Okay, so I’ve mentioned how a breakfast smoothie is not only super easy and convenient to throw together, but tastes delicious and is an assured means of revving up your metabolism and starting the day off right. So, what is my favorite? Well, I highly suggest mixing it up – literally! Try all of the recipes below and let me know which one you like the best – they’re all supper yummy and good for you, too! Each recipe will serve 2-3 people and don’t forget to share with your kids – they’ll love them all!

Berries and Cream

  • Handful of medium-sized strawberries
  • Handful of blueberries
  • Handful of raspberries
  • 1/4 – 1/2 cup low-fat, plain Greek yogurt (optional)
  • 1/4 cup water, coconut or almond milk (unsweetened)
  • 2-3 drops Stevia
  • 1 cup crushed ice

Make sure to clean all food ingredients beforehand.  Throw into blender and blend until super smooth. Taste…if you’re looking to sweeten it up more, throw in a few more drops of Stevia, but be warned, too much Stevia can result in a bitter taste. Berries tend to fall a little lower in the glycemic index scale which means their natural sugars are less likely to cause a blood sugar spike. The low-fat, plain greek yogurt is super thick and extra creamy as well as high in protein which balances the sugar from the fruit.

Paradise Punch

  • 1 banana
  • 1 papaya, sliced
  • 1 cup freshly cut pineapple (don’t get the canned stuff…buy a real pineapple and cut it yourself)
  • 1/4 -1/2 cup low-fat, plain Greek yogurt (optional)
  • 1/4 cup water, coconut or almond milk (unsweetened)
  • 1 cup of crushed ice
For a little zip, you can add in some freshly grated ginger!

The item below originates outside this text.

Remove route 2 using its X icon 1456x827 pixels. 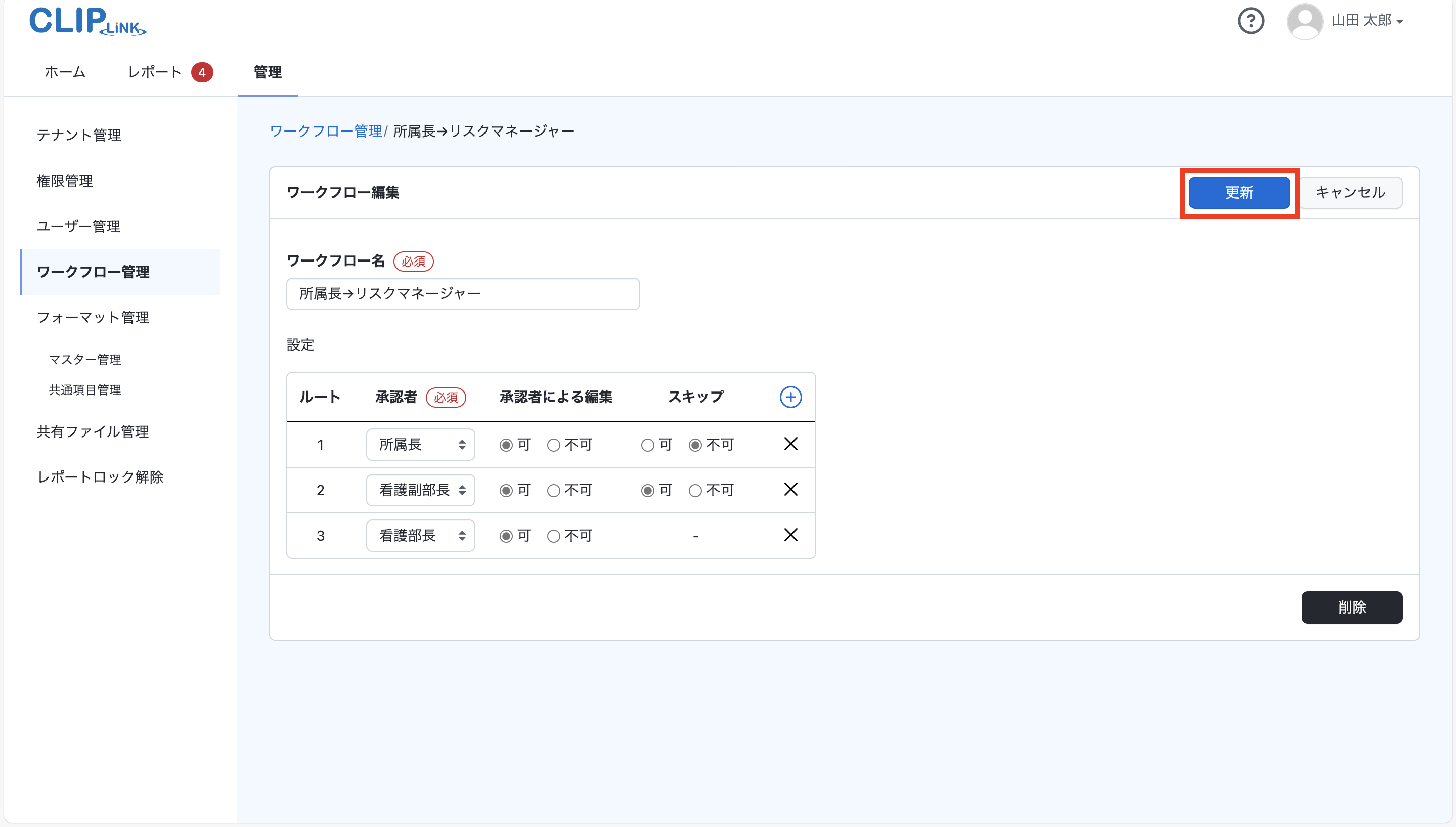(x=790, y=489)
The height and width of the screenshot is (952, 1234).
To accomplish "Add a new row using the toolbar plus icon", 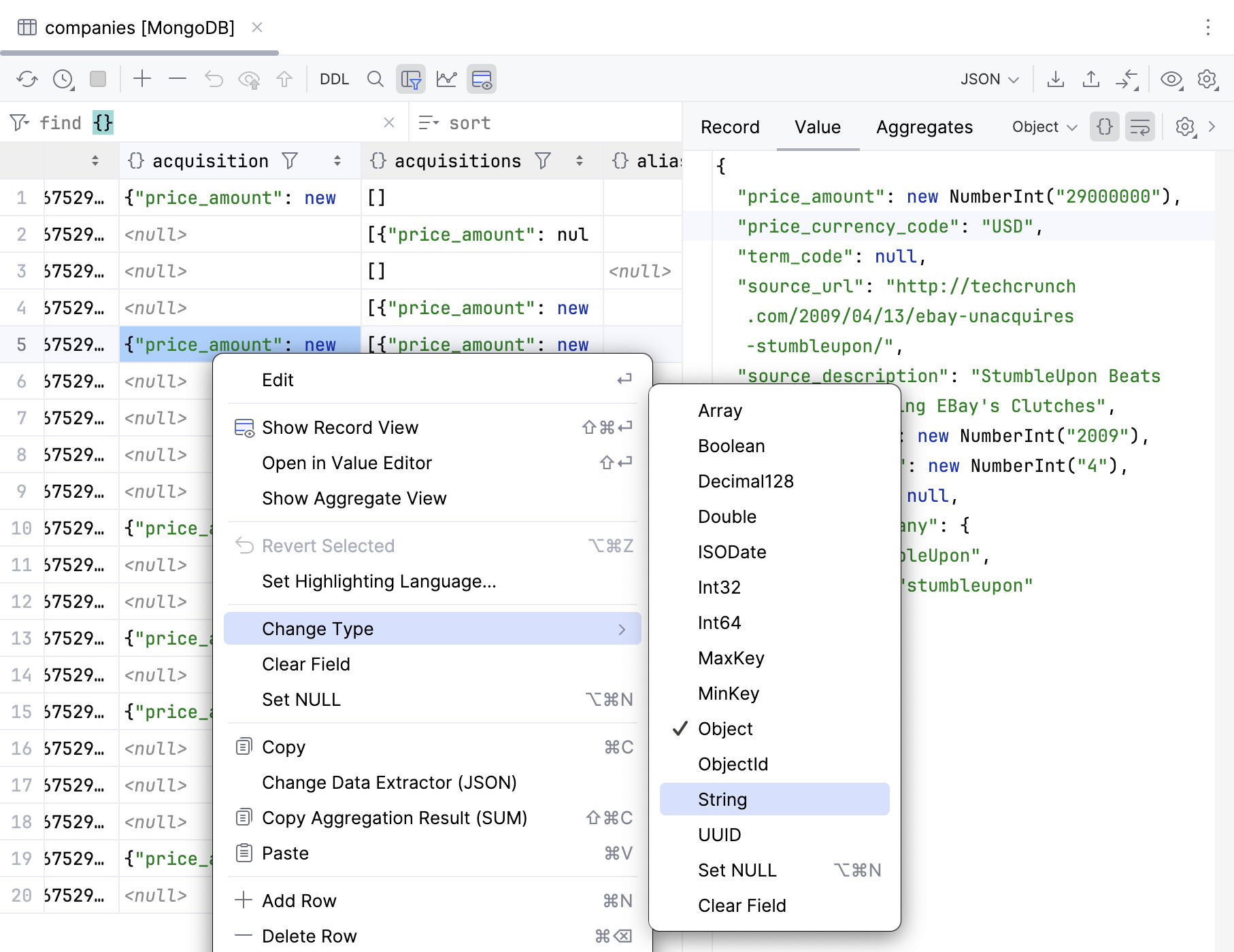I will pos(142,78).
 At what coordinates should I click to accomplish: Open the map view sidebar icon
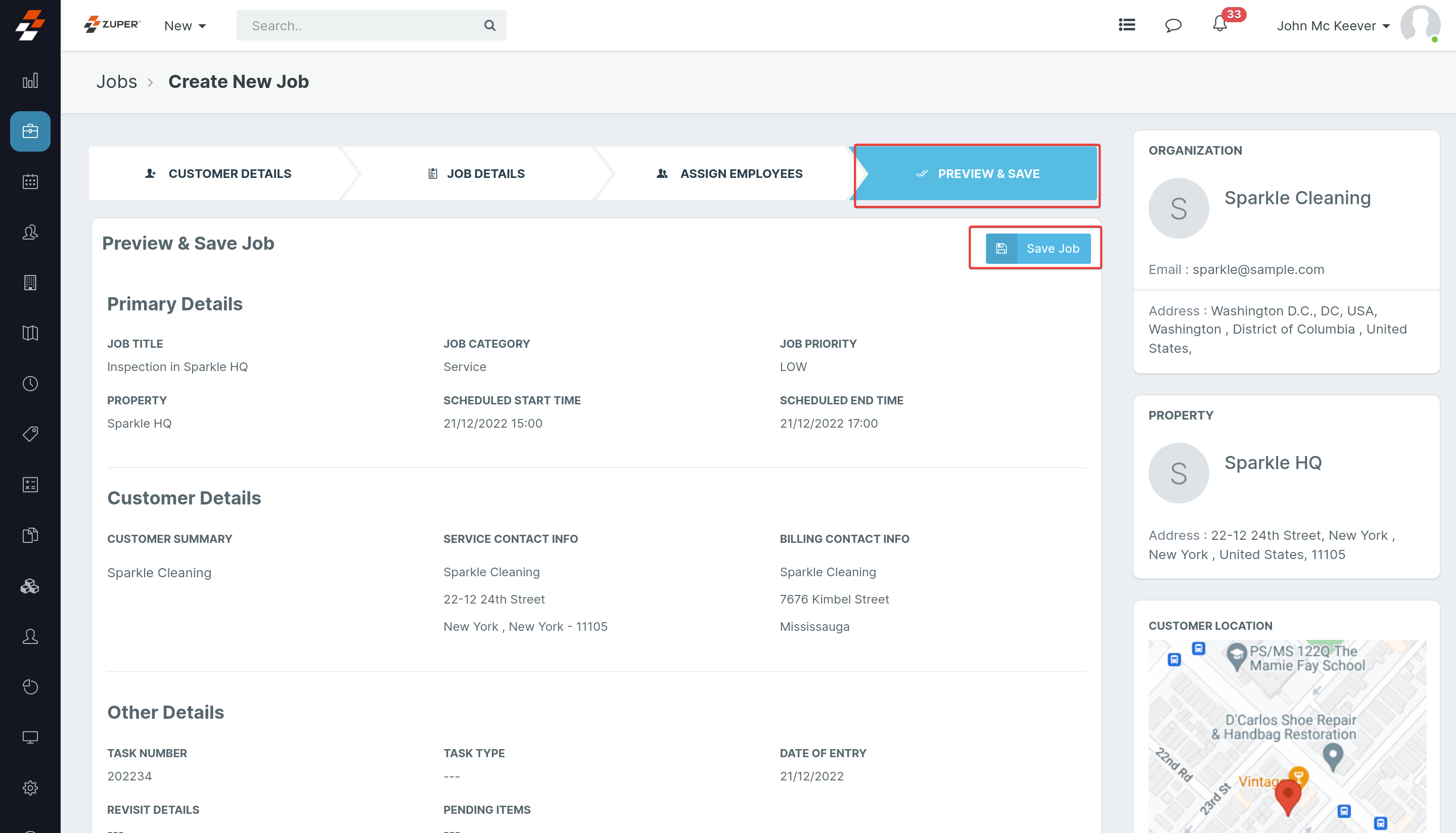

You probably won’t need to add Stevia to this one as all fruit ingredients are very sweet naturally. These tropical fruits are all high in beta-carrotene and Vitamin C. Bananas are also very high in potassium and pineapple contains bromelain which is a food enzyme with potent anti-inflammatory properties and aids in digestion and immunity.

Go Green

  • 1 small green apple, sliced or chunked in small sections
  • 1 golden kiwis, peeled
  • 1 large handful or raw spinach or small-leaf kale
  • 1/2 cucumber, peeled and sliced
  • 4 – 5 small pineapple chunks
  • 2 – 3 drops Stevia
  • 1 cup of crushed ice

Looking to add more green to your diet?  A green smoothie is a great way to go…and it actually tastes fantastic! You can experiment a little by adding in different types of greens such as dandelion greens, red leaf lettuce, and parsley. Throw in a little fresh mint for an extra kick!

10 thoughts on “Easy & Healthy Breakfast Smoothie

  1. I try to avoid dairy so my daily smoothie consists of 1 banana, approx 6 frozen strawberries, 4-5 frozen pineapple chunks, 4-5 frozen blackberries, and OJ. Yum every time, and you can play with different fruits.